[Numpy-discussion] How to make scipy.interpolate give a an extrapolated result beyond the input range?

Salim, Fadhley (CA-CIB) fadhley.salim@ca-cib....
Fri Apr 30 11:18:39 CDT 2010

I'm trying to port a program which currently uses a hand-rolled C++
interpolator (developed by a mathematician colleage) over to use the
interpolators provided by scipy. I'd like to use or wrap the scipy
interpolator so that it's behavior is as close as possible behavior to
our old interpolator.

A key difference between the two functions is that in our original
interpolator - if the input value is above or below the input range, our
original interpolator will extrapolate the result.
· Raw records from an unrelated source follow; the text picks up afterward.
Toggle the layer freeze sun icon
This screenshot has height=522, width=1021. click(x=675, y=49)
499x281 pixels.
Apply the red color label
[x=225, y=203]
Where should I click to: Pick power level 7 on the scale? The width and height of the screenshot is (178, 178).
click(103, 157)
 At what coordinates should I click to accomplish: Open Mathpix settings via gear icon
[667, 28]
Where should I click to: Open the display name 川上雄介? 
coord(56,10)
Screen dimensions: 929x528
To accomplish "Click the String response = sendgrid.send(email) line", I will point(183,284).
If you try this with
the scipy interpolator it raises a ValueError.  Consider this program as
an example:

import numpy as np
from scipy import interpolate

x = np.arange(0,10)
y = np.exp(-x/3.0)
f = interpolate.interp1d(x, y)

print f(9)
print f(11) ##### Causes ValueError, because it's greater than max(x) #

In the example above, I'd like the last line not to raise a ValueError,
but to return a value calculated from the gradient of the line between
f(x[-2]) and f(x[-1]). 

Is there a sensible way to make it so that instead of crashing, the
final line will simply do a linear extrapolate, continuing the gradients
defined by the first and last pairs of input data-points to infinity? 
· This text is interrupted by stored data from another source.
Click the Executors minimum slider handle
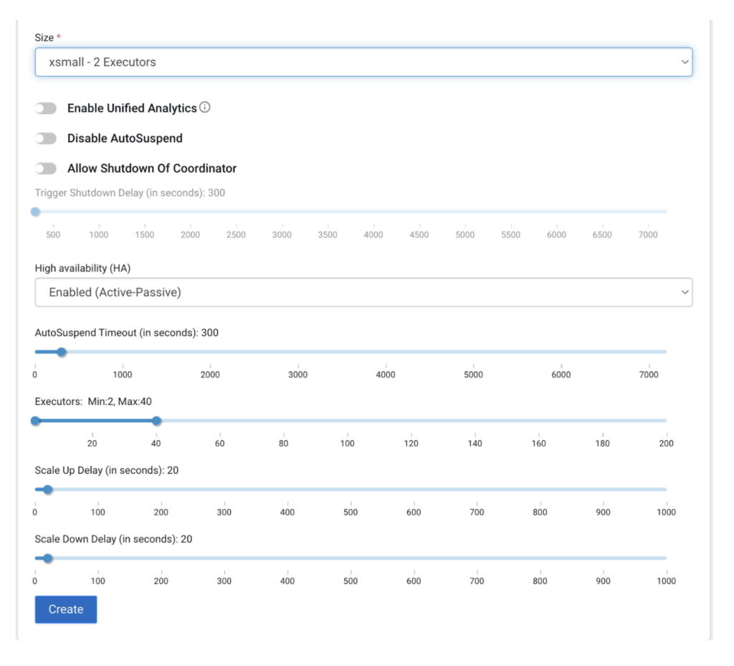734x666 pixels. (x=35, y=421)
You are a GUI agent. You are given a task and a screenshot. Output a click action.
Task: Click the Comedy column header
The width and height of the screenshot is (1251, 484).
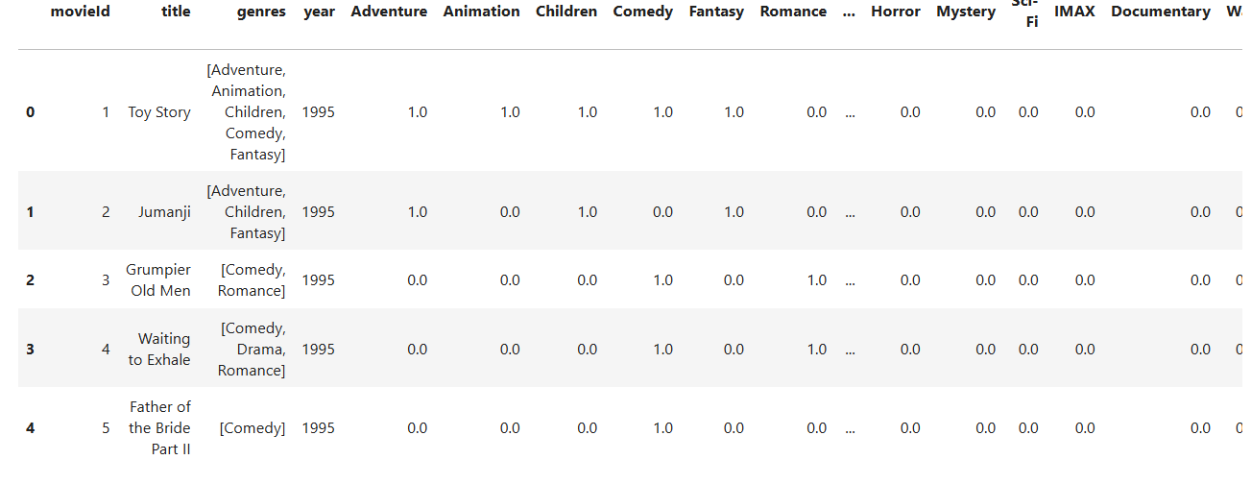coord(642,12)
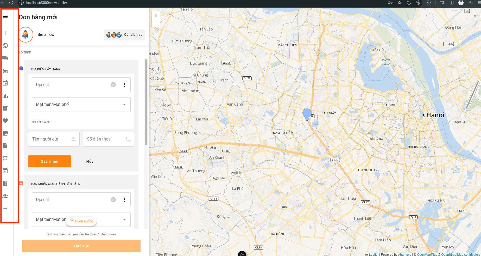Open the hamburger menu in sidebar
481x256 pixels.
coord(5,16)
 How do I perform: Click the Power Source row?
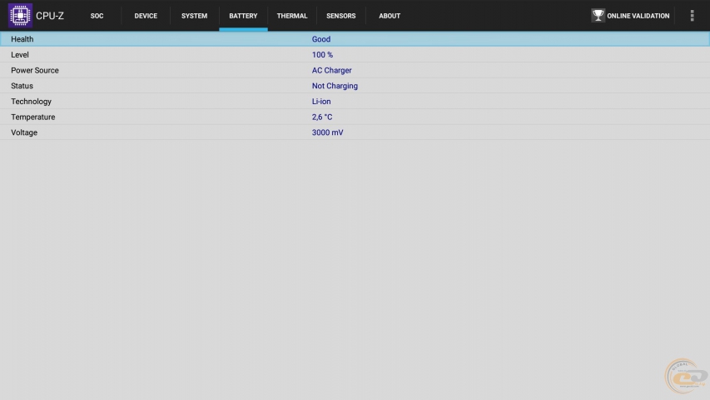pos(355,71)
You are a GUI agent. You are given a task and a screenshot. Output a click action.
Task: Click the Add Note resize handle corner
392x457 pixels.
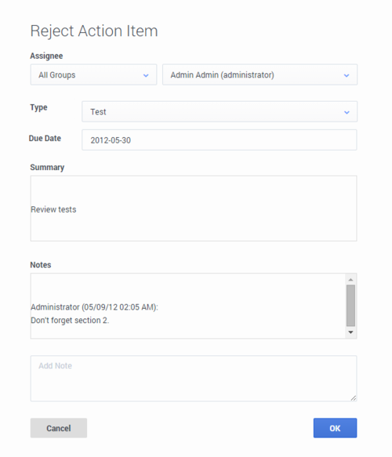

I know that this is a simple enough function to write myself, however
I'd rather not re-invent the wheel, especially as if I wanted to
introduce new basic math functions into our library they would need to
be validated by a number of gate-keepers before they were permitted into
our library!

I'm on Python 2.4, scipy 0.7 on Windows XP, 32bit

Incidentally, I have seen this tutorial which has a "left" and "right"
argument on the interpolator. This does not seem to exist on any version
of the interp1d function which I can use on Windows Python 2.4 - can
anybody speculate which version of Scipy this tutorial is intended for?